Task item »
Reproduce every record below, character by character.

[Collected data entries]
....

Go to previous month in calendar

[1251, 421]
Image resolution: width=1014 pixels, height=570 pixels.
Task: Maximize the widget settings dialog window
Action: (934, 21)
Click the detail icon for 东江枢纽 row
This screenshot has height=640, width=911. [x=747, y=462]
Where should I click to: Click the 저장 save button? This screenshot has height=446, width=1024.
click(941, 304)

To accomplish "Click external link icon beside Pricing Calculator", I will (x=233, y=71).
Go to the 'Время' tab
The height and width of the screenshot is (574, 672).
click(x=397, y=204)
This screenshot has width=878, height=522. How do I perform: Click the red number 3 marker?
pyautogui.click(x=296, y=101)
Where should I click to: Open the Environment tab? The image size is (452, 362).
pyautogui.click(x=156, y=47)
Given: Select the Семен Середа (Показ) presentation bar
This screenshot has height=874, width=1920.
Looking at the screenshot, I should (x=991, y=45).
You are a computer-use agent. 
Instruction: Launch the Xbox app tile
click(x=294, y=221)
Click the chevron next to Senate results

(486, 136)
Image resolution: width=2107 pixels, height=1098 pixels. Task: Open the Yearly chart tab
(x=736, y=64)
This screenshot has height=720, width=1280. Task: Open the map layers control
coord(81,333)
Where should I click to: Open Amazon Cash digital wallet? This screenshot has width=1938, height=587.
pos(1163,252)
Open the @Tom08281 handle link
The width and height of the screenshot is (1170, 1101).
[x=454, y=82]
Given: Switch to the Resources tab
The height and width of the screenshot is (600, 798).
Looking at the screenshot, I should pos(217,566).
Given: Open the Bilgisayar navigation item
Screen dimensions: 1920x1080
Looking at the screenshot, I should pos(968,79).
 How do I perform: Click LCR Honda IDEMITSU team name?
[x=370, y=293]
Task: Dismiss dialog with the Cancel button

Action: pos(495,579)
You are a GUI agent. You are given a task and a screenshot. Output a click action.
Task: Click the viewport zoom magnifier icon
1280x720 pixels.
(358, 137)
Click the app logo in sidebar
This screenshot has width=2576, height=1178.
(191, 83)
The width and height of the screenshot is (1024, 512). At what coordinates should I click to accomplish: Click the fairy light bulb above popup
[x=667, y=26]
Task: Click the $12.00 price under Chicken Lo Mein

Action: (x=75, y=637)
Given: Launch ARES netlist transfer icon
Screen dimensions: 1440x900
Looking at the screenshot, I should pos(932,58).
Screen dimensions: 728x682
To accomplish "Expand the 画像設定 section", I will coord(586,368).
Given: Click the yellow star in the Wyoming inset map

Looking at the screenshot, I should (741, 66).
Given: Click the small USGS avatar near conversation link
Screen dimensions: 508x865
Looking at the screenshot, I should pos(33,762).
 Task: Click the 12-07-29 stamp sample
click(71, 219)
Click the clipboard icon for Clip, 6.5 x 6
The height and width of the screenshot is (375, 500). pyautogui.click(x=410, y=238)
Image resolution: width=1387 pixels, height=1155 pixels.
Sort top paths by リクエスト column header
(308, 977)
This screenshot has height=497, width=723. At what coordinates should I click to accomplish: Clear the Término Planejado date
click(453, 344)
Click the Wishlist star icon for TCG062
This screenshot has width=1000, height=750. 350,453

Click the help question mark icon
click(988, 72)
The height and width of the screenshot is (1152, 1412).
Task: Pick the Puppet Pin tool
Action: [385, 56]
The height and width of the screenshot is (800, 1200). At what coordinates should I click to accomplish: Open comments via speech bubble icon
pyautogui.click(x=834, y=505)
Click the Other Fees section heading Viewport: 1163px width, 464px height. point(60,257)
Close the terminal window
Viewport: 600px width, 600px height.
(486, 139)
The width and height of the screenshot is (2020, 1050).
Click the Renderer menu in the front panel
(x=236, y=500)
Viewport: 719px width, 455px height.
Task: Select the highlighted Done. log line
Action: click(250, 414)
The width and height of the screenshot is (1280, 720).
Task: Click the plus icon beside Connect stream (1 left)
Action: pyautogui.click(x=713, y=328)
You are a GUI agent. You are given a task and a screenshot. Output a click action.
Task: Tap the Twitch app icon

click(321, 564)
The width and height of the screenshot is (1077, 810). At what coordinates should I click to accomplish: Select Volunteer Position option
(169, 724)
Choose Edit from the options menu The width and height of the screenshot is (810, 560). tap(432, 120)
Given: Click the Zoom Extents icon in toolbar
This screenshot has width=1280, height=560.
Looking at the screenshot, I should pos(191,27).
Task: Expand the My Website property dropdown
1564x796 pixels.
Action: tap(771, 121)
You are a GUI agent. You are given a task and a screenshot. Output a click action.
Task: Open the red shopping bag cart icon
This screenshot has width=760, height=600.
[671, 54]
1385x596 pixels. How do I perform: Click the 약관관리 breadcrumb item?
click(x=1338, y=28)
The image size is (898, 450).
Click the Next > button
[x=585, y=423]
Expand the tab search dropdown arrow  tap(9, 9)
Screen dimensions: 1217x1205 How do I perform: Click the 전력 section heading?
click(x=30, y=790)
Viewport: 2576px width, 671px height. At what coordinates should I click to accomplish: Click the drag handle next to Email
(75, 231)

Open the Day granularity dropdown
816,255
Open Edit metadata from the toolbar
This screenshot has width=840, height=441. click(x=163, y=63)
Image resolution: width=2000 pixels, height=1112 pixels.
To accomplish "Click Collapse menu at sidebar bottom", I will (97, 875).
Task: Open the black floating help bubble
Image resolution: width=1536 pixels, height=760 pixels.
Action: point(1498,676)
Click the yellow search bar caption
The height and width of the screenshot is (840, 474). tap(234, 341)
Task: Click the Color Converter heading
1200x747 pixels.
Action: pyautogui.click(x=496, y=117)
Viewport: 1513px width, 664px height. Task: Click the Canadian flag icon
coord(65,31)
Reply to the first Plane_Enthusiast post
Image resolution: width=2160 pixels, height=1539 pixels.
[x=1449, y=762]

....

Exercise answer »
Go to previous month in calendar

[1251, 421]
Image resolution: width=1014 pixels, height=570 pixels.
Task: Maximize the widget settings dialog window
Action: (934, 21)
Click the detail icon for 东江枢纽 row
This screenshot has height=640, width=911. [x=747, y=462]
Where should I click to: Click the 저장 save button? This screenshot has height=446, width=1024.
click(941, 304)

To accomplish "Click external link icon beside Pricing Calculator", I will (x=233, y=71).
Go to the 'Время' tab
The height and width of the screenshot is (574, 672).
click(x=397, y=204)
This screenshot has width=878, height=522. How do I perform: Click the red number 3 marker?
pyautogui.click(x=296, y=101)
Where should I click to: Open the Environment tab? The image size is (452, 362).
pyautogui.click(x=156, y=47)
Given: Select the Семен Середа (Показ) presentation bar
This screenshot has height=874, width=1920.
Looking at the screenshot, I should (x=991, y=45).
You are a computer-use agent. 
Instruction: Launch the Xbox app tile
click(x=294, y=221)
Click the chevron next to Senate results

(486, 136)
Image resolution: width=2107 pixels, height=1098 pixels. Task: Open the Yearly chart tab
(x=736, y=64)
This screenshot has height=720, width=1280. Task: Open the map layers control
coord(81,333)
Where should I click to: Open Amazon Cash digital wallet? This screenshot has width=1938, height=587.
pos(1163,252)
Open the @Tom08281 handle link
The width and height of the screenshot is (1170, 1101).
[x=454, y=82]
Given: Switch to the Resources tab
The height and width of the screenshot is (600, 798).
Looking at the screenshot, I should pos(217,566).
Given: Open the Bilgisayar navigation item
Screen dimensions: 1920x1080
Looking at the screenshot, I should pos(968,79).
 How do I perform: Click LCR Honda IDEMITSU team name?
[x=370, y=293]
Task: Dismiss dialog with the Cancel button

Action: pos(495,579)
You are a GUI agent. You are given a task and a screenshot. Output a click action.
Task: Click the viewport zoom magnifier icon
1280x720 pixels.
(358, 137)
Click the app logo in sidebar
This screenshot has width=2576, height=1178.
(191, 83)
The width and height of the screenshot is (1024, 512). At what coordinates should I click to accomplish: Click the fairy light bulb above popup
[x=667, y=26]
Task: Click the $12.00 price under Chicken Lo Mein

Action: (x=75, y=637)
Given: Launch ARES netlist transfer icon
Screen dimensions: 1440x900
Looking at the screenshot, I should pos(932,58).
Screen dimensions: 728x682
To accomplish "Expand the 画像設定 section", I will coord(586,368).
Given: Click the yellow star in the Wyoming inset map

Looking at the screenshot, I should (741, 66).
Given: Click the small USGS avatar near conversation link
Screen dimensions: 508x865
Looking at the screenshot, I should pos(33,762).
 Task: Click the 12-07-29 stamp sample
click(71, 219)
Click the clipboard icon for Clip, 6.5 x 6
The height and width of the screenshot is (375, 500). pyautogui.click(x=410, y=238)
Image resolution: width=1387 pixels, height=1155 pixels.
Sort top paths by リクエスト column header
(308, 977)
This screenshot has height=497, width=723. At what coordinates should I click to accomplish: Clear the Término Planejado date
click(453, 344)
Click the Wishlist star icon for TCG062
This screenshot has width=1000, height=750. 350,453

Click the help question mark icon
click(988, 72)
The height and width of the screenshot is (1152, 1412).
Task: Pick the Puppet Pin tool
Action: [385, 56]
The height and width of the screenshot is (800, 1200). At what coordinates should I click to accomplish: Open comments via speech bubble icon
pyautogui.click(x=834, y=505)
Click the Other Fees section heading Viewport: 1163px width, 464px height. point(60,257)
Close the terminal window
Viewport: 600px width, 600px height.
(486, 139)
The width and height of the screenshot is (2020, 1050).
Click the Renderer menu in the front panel
(x=236, y=500)
Viewport: 719px width, 455px height.
Task: Select the highlighted Done. log line
Action: click(250, 414)
The width and height of the screenshot is (1280, 720).
Task: Click the plus icon beside Connect stream (1 left)
Action: pyautogui.click(x=713, y=328)
You are a GUI agent. You are given a task and a screenshot. Output a click action.
Task: Tap the Twitch app icon

click(321, 564)
The width and height of the screenshot is (1077, 810). At what coordinates should I click to accomplish: Select Volunteer Position option
(169, 724)
Choose Edit from the options menu The width and height of the screenshot is (810, 560). tap(432, 120)
Given: Click the Zoom Extents icon in toolbar
This screenshot has width=1280, height=560.
Looking at the screenshot, I should pos(191,27).
Task: Expand the My Website property dropdown
1564x796 pixels.
Action: tap(771, 121)
You are a GUI agent. You are given a task and a screenshot. Output a click action.
Task: Open the red shopping bag cart icon
This screenshot has width=760, height=600.
[671, 54]
1385x596 pixels. How do I perform: Click the 약관관리 breadcrumb item?
click(x=1338, y=28)
The image size is (898, 450).
Click the Next > button
[x=585, y=423]
Expand the tab search dropdown arrow  tap(9, 9)
Screen dimensions: 1217x1205 How do I perform: Click the 전력 section heading?
click(x=30, y=790)
Viewport: 2576px width, 671px height. At what coordinates should I click to accomplish: Click the drag handle next to Email
(75, 231)

Open the Day granularity dropdown
816,255
Open Edit metadata from the toolbar
This screenshot has width=840, height=441. click(x=163, y=63)
Image resolution: width=2000 pixels, height=1112 pixels.
To accomplish "Click Collapse menu at sidebar bottom", I will (97, 875).
Task: Open the black floating help bubble
Image resolution: width=1536 pixels, height=760 pixels.
Action: point(1498,676)
Click the yellow search bar caption
The height and width of the screenshot is (840, 474). tap(234, 341)
Task: Click the Color Converter heading
1200x747 pixels.
Action: pyautogui.click(x=496, y=117)
Viewport: 1513px width, 664px height. Task: Click the Canadian flag icon
coord(65,31)
Reply to the first Plane_Enthusiast post
Image resolution: width=2160 pixels, height=1539 pixels.
[x=1449, y=762]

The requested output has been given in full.